Но автор видит, видимо, иначе,
И что-то чертит яростно в блокноте,
И думает, что режиссёр – мудак,
Причём мудак бездарный… Но, увы,
В других местах не оценили пьесу…
А режиссёр беснуется в кулисах,
И курит у пожарного щита,
И матерится яростно в сортире,
Крича о том, что прима просто ****ь,
Худрук – козёл, что впарил говнопьесу,
Поставлен криво свет, и звук плывёт,
И декорации придумал извращенец…
Художник-декоратор в ложе той,
Что прежде пошло называли Царской,
Задумчиво глядит в стакан с вином
И думает о бренности всего,
Что человек, своё лелея эго,
Творит, забыв про правый высший суд,
Ещё о том, как прима хороша,
Хоть Бог не наделил её талантом,
И совестью, и, видимо, умом…
Но в комнате квартиры коммунальной,
Где он родился, где, увы, умрёт,
Задумчиво грустят её портреты,
И, если так продлится пару лет,
То места на стене уже не хватит…
А прима, вяло путаясь в словах,
Упорно ищет взглядом режиссёра,
И про себя в отчаянье твердит:
«О Боже, Боже, я такая дура…»
И дальше что-то про итоги жизни,
Про сузившийся страшно горизонт…
Но там маячит маленький худрук,
И вечный ресторан, и анекдоты,
И быстрый секс в гримёрке на столе…
А злой прекрасный профиль режиссёра
Сюжет не этой жизни.
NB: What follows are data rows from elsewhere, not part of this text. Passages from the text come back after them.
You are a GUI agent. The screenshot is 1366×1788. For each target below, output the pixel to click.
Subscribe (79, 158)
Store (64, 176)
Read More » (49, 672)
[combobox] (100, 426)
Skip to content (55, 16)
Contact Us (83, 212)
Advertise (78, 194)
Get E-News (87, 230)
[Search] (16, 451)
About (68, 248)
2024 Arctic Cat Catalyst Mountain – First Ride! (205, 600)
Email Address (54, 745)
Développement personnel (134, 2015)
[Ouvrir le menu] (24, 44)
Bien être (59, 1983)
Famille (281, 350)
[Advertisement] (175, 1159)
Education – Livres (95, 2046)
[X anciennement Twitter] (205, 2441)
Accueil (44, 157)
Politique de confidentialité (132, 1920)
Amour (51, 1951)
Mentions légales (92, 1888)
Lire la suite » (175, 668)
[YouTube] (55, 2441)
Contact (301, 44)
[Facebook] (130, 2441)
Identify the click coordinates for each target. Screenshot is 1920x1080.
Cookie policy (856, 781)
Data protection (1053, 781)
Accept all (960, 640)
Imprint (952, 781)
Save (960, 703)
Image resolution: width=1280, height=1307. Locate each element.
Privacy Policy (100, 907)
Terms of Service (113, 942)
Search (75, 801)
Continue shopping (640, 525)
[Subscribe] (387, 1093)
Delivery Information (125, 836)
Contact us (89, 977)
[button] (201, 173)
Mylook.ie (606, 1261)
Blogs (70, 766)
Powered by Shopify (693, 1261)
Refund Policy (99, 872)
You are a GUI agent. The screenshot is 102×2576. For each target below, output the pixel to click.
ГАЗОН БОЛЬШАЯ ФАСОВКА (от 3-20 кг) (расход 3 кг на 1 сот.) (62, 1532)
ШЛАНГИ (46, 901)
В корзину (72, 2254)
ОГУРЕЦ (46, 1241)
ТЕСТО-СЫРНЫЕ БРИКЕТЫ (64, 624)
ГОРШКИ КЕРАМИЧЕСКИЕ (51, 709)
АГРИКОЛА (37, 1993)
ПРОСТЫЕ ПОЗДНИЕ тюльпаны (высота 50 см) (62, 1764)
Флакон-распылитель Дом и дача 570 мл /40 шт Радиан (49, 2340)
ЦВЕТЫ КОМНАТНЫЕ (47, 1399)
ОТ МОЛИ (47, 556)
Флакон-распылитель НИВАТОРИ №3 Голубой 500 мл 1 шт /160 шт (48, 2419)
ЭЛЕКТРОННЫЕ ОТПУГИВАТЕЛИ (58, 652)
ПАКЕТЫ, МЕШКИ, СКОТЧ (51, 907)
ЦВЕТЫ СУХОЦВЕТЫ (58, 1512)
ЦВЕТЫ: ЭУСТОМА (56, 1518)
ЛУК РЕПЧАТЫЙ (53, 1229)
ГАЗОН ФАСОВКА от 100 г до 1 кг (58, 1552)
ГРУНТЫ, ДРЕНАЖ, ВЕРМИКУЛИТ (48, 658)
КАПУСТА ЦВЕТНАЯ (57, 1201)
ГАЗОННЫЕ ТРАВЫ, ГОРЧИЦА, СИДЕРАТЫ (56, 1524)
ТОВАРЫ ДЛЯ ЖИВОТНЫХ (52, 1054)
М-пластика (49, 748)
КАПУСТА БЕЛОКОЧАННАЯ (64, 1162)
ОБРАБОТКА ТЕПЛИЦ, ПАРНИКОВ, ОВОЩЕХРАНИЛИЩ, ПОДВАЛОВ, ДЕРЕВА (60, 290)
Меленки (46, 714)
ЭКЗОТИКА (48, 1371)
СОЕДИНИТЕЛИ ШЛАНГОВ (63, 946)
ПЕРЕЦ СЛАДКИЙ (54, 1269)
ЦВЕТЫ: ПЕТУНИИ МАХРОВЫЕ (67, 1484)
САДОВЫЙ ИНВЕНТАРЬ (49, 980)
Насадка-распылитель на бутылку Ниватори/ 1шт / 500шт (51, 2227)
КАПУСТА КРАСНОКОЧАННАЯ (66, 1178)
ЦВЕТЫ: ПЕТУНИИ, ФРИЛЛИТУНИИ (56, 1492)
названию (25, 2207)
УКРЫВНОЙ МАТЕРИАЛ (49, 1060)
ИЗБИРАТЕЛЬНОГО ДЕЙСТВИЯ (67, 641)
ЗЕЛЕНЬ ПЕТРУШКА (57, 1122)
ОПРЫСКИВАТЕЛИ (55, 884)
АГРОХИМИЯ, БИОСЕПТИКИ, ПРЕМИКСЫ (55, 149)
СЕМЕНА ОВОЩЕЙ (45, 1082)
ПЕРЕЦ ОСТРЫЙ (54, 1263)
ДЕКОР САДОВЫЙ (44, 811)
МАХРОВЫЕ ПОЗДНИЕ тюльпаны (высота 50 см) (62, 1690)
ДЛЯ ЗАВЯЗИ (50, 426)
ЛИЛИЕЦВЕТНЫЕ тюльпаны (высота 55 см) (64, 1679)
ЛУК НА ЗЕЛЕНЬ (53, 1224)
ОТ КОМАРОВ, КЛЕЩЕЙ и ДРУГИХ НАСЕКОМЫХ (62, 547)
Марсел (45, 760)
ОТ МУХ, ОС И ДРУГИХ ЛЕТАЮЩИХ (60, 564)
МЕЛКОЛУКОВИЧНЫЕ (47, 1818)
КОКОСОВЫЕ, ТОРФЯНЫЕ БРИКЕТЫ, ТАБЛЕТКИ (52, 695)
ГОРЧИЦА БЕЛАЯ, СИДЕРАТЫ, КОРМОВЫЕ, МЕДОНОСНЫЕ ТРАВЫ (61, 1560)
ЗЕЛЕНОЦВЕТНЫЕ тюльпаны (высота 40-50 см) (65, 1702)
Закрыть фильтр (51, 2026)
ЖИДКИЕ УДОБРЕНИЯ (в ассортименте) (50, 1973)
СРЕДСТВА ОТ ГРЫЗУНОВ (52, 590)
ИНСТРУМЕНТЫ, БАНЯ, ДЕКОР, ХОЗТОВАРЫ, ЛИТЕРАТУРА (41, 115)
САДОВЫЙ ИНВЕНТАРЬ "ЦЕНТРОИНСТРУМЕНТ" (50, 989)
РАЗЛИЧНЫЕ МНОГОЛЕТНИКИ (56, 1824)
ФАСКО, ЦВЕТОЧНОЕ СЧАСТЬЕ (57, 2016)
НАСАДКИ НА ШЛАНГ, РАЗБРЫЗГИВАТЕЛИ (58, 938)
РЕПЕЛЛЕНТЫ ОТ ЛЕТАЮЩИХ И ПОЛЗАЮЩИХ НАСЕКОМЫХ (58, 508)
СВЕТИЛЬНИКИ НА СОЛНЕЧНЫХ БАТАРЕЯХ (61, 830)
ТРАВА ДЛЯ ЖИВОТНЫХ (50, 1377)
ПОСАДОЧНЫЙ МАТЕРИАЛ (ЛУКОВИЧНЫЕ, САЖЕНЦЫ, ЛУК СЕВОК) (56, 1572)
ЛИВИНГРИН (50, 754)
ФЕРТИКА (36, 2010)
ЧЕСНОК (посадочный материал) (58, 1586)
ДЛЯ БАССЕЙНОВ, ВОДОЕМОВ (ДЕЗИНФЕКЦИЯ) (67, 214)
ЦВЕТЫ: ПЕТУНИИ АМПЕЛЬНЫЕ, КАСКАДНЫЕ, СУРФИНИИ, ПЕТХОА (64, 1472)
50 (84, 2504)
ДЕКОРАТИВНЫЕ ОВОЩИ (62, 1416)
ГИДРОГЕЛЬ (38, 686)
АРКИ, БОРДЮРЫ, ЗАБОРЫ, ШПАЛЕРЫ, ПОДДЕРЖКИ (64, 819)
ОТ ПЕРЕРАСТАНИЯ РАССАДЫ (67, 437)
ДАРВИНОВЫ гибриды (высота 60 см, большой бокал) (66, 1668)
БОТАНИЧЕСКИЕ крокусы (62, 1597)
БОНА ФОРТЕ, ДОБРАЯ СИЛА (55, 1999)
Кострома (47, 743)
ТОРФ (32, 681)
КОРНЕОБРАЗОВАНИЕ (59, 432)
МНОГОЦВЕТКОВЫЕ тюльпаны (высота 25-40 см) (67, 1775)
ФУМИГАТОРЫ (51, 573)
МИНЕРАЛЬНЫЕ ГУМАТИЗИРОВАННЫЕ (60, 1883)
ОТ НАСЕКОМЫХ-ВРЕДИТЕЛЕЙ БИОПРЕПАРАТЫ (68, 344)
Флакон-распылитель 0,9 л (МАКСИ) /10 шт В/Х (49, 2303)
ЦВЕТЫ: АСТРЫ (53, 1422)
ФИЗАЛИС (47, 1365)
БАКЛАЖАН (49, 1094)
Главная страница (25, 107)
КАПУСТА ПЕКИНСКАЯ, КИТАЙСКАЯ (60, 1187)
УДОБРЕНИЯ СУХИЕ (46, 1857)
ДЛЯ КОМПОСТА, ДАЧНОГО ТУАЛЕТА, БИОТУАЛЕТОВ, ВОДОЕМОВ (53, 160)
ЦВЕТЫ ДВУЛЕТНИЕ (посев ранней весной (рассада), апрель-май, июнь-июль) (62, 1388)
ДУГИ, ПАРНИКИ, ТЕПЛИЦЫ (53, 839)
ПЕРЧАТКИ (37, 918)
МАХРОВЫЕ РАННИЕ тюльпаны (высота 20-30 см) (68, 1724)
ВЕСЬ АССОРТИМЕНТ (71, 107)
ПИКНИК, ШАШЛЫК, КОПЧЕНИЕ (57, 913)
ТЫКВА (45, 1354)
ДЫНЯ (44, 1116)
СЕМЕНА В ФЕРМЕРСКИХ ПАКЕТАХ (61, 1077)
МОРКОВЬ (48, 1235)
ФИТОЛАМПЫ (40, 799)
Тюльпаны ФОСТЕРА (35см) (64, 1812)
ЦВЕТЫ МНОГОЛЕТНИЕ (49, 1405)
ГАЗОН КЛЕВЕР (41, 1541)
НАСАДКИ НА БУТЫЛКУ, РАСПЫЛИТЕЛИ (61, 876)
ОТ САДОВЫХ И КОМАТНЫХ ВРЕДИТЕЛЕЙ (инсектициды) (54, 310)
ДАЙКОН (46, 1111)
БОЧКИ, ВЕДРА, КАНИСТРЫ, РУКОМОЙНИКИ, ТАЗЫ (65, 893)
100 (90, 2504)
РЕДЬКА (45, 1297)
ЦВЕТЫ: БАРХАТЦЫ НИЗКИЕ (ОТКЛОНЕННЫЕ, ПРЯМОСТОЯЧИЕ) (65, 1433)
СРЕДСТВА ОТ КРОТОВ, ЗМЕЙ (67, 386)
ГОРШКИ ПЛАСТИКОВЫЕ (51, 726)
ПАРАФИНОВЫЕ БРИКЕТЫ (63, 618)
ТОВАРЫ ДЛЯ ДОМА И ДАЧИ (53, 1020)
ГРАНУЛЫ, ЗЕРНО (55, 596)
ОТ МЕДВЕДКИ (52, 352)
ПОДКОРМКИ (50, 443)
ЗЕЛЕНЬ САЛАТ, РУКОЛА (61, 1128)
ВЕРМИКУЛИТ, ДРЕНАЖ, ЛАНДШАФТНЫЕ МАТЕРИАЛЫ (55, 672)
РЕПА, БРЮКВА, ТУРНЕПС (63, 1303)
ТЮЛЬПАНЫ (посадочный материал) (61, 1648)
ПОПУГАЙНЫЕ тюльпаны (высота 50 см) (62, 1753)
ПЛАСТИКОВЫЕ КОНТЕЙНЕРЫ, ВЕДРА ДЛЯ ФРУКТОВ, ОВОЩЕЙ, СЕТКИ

Селяви.
Худрук сидит в глухом углу партера,
Съедаем острым комплексом вины
Перед женой, и приступом гастрита,
И вечной мыслью, что театр, и пьеса,
И режиссёр, и прима – чей-то бред…
Но жить иначе? как иначе? чёрт!..
Вот так мы все в чужой играем пьесе,
И говорим случайные слова,
И каждому так больно… больно… больно…
Вот тут и начинается искусство,
Вот тут бы и облить страданьем сцену
И слух пронзить прорвавшеюся речью…
Но каждый вновь наедине с собой,
И одинок, и сам себе не нужен…

Поэт устало трёт ладонью лоб
И с грустью понимает: он не Бродский,
И на вопрос соседки, с интересом
Смотрящей под руку: «Что пишете?», он вдруг,
Откинувшись, с усмешкой произносит
бессмертное: слова, слова, слова…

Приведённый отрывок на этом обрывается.